3 responses to “Candidate files complaint in close election recanvass. Update: Another candidate complaint”

  1. mattw

    I do remember, with no small amount of joy, the discussion of the “Lizard People” ballot in Minnesota. That was a hoot. I was skeptical about the voter signature / identification disqualifying a ballot, but you’re right! Sec. 9-295.

    What’s alarming to me is that I can actually think of an election where, very strictly enforced, that provision would have changed who was elected. (There was a townwide office where one party had a candidate and the other didn’t, so that many who voted party line wrote *themselves* in on the write-in line. The party that was missing a candidate in the townwide race narrowly won two seats in a district race by a small handful of votes, even though there were dozens of self-write-ins.)

    I try not to make a habit of nitpicking with people who know more about a subject than I do — as you do here — but the recanvass *law* doesn’t speak to any division of the ballots between tabulator and hand counts. As it was last updated in 1995, it’s silent on what to do with non-absentee ballots — leaving SOTS to offer a recommendation of best practices based partly in statute, partly in common sense, and partly in the preferences of your average Registrar.
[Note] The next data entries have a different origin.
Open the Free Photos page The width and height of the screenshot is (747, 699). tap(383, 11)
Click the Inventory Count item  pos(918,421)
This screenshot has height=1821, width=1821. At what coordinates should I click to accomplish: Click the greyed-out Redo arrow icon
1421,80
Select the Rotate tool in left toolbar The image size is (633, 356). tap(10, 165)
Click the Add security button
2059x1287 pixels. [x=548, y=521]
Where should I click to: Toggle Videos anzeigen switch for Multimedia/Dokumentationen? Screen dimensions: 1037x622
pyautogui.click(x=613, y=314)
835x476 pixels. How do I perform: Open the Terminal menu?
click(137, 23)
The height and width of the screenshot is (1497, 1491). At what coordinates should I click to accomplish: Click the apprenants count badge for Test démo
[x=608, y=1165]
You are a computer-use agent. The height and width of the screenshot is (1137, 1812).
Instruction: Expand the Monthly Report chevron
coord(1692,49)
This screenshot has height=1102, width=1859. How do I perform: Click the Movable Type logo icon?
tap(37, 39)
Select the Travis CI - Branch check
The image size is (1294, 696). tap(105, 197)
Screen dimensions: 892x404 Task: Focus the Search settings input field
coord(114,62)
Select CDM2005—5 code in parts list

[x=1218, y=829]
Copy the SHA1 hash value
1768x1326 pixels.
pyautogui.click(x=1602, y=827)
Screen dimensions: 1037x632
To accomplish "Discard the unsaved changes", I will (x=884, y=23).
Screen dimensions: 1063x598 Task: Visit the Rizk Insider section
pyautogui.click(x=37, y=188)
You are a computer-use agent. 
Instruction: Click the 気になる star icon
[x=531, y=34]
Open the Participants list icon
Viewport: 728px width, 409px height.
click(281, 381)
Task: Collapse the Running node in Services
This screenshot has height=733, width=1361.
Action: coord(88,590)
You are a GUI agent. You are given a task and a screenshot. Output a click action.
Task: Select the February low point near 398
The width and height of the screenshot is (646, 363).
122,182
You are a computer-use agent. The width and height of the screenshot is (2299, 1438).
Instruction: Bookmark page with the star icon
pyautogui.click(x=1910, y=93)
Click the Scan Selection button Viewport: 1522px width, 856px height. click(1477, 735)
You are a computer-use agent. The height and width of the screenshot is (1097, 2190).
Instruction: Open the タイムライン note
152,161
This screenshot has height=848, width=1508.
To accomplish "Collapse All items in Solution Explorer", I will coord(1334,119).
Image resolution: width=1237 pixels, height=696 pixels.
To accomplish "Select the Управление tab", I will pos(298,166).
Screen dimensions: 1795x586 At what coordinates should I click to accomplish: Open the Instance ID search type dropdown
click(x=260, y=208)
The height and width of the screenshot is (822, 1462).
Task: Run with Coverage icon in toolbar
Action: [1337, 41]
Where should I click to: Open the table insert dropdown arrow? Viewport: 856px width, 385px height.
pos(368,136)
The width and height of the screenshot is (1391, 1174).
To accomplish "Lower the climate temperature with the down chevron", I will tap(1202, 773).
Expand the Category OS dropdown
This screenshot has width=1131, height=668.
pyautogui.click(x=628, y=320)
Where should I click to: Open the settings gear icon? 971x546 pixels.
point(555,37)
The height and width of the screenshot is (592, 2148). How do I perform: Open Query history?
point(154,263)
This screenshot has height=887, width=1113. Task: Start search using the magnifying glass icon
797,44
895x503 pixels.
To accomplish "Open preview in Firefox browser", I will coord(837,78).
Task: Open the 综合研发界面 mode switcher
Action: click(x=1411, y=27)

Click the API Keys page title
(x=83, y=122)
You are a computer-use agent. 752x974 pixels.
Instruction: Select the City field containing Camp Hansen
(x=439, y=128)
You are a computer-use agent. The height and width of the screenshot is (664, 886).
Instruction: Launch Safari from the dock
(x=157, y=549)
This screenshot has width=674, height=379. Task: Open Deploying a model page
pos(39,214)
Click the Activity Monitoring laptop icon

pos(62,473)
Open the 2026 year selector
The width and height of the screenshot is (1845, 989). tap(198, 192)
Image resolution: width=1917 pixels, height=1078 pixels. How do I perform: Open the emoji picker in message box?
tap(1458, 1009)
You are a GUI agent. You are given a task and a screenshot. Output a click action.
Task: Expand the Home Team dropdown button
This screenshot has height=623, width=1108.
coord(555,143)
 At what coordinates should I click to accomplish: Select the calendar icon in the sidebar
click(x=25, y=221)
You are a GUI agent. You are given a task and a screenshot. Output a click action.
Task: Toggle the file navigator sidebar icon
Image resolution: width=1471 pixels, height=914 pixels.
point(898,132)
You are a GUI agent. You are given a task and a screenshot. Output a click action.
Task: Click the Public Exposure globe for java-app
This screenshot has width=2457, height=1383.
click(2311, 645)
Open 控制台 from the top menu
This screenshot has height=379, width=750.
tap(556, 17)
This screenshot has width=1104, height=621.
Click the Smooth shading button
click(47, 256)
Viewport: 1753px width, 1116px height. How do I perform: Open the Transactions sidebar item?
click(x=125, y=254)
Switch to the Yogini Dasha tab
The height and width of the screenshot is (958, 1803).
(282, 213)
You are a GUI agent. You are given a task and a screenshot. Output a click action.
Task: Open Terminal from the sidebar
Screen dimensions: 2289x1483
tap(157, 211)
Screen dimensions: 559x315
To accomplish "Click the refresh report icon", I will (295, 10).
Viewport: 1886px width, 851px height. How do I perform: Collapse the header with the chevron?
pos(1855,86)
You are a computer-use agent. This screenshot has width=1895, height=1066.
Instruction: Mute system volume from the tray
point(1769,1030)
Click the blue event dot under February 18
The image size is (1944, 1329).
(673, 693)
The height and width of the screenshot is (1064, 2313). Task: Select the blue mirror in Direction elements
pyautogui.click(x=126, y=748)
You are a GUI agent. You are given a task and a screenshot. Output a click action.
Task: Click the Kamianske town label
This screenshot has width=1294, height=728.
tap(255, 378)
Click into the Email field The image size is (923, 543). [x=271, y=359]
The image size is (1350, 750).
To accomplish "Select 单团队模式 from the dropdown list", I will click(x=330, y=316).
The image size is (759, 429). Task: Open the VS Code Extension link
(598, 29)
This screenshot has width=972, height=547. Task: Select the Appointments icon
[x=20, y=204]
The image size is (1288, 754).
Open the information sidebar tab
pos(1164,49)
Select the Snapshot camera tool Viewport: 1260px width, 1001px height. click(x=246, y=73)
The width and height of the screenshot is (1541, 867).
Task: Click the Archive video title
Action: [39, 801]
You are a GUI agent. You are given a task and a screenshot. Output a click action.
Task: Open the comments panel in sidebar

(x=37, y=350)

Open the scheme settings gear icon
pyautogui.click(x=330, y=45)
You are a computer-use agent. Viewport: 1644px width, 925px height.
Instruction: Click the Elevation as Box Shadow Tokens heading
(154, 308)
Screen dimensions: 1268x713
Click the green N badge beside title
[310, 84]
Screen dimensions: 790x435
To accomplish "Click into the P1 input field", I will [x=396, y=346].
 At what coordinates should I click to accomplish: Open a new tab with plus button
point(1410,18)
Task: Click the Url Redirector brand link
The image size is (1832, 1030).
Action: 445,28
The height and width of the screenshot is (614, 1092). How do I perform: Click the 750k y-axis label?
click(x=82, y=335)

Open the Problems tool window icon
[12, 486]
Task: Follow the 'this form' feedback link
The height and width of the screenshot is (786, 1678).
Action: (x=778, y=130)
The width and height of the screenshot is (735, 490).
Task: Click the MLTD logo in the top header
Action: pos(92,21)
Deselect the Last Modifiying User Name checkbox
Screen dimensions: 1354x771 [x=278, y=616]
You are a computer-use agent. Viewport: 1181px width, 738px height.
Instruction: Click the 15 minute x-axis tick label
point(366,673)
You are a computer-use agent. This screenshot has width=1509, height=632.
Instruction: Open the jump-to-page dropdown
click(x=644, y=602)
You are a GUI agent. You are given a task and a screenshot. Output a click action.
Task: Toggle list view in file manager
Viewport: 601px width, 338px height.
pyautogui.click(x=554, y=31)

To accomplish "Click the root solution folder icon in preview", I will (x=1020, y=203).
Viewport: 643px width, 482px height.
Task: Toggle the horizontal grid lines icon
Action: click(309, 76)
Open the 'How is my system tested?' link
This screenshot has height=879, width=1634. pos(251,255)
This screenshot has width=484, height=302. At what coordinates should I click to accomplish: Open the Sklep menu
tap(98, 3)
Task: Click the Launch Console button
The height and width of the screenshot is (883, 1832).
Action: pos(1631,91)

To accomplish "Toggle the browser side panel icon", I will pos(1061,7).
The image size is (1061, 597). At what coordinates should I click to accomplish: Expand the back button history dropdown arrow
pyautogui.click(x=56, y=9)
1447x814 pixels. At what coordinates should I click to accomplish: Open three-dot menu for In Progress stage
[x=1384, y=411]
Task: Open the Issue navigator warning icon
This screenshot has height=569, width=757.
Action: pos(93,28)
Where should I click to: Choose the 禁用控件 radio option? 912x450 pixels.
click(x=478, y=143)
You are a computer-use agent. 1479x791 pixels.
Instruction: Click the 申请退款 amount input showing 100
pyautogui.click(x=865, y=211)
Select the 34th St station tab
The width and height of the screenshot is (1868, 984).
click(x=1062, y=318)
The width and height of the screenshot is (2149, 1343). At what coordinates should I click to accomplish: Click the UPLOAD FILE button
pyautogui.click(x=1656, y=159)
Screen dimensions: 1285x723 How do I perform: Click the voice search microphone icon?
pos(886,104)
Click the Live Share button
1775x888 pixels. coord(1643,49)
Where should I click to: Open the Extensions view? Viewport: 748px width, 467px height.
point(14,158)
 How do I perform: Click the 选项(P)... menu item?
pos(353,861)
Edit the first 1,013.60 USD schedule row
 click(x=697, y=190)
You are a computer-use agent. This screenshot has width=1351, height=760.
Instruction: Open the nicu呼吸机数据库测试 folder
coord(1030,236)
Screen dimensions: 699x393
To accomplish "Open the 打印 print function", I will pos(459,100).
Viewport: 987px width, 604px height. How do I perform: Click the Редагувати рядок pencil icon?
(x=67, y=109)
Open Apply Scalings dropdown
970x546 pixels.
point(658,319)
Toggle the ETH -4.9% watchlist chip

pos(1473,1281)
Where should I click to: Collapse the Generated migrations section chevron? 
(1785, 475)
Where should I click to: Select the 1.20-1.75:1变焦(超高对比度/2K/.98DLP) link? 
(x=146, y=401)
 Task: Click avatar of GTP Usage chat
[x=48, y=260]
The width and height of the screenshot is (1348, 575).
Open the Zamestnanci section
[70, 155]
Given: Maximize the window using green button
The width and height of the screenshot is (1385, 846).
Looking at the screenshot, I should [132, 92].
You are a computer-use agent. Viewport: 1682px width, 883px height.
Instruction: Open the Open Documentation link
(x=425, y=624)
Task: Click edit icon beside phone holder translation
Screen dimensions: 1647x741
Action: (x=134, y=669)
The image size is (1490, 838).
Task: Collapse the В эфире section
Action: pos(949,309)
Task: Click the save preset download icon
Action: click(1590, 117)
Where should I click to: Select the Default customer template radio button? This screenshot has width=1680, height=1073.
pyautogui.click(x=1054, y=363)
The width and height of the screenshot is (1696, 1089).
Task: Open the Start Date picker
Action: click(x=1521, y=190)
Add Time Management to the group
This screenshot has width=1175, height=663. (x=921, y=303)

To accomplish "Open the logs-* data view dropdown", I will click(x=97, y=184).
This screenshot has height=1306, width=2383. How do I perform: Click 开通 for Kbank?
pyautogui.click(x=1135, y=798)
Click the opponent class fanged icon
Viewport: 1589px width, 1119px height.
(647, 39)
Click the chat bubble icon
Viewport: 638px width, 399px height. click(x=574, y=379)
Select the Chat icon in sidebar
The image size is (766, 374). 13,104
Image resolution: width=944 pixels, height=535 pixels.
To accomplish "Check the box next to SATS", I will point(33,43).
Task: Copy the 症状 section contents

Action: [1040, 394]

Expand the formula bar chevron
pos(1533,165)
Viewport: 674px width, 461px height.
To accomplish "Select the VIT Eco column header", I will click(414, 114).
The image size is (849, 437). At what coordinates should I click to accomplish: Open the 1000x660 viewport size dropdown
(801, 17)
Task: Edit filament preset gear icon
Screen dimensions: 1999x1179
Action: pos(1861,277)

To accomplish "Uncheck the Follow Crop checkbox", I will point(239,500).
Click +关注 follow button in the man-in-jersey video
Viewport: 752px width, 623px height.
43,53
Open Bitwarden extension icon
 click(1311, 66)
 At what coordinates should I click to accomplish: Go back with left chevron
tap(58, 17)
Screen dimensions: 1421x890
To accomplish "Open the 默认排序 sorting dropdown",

    What’s funny is that they spelled out a 100% manual recanvass standard for DRE machines — 9-242b(3) — but defined it narrowly enough that it doesn’t apply to paper ballots. Hopefully the situation in Green v Ritter will inspire the legislature to revisit the subject in next session’s package of technical corrections (and will inspire the State Senate not to crush the eventual bill in the closing hours of the session.)

  2. mattw

    I should add, my understanding is that SOTS is fine with a Registrar doing a 100% manual recanvass if they and their Head Moderator insist.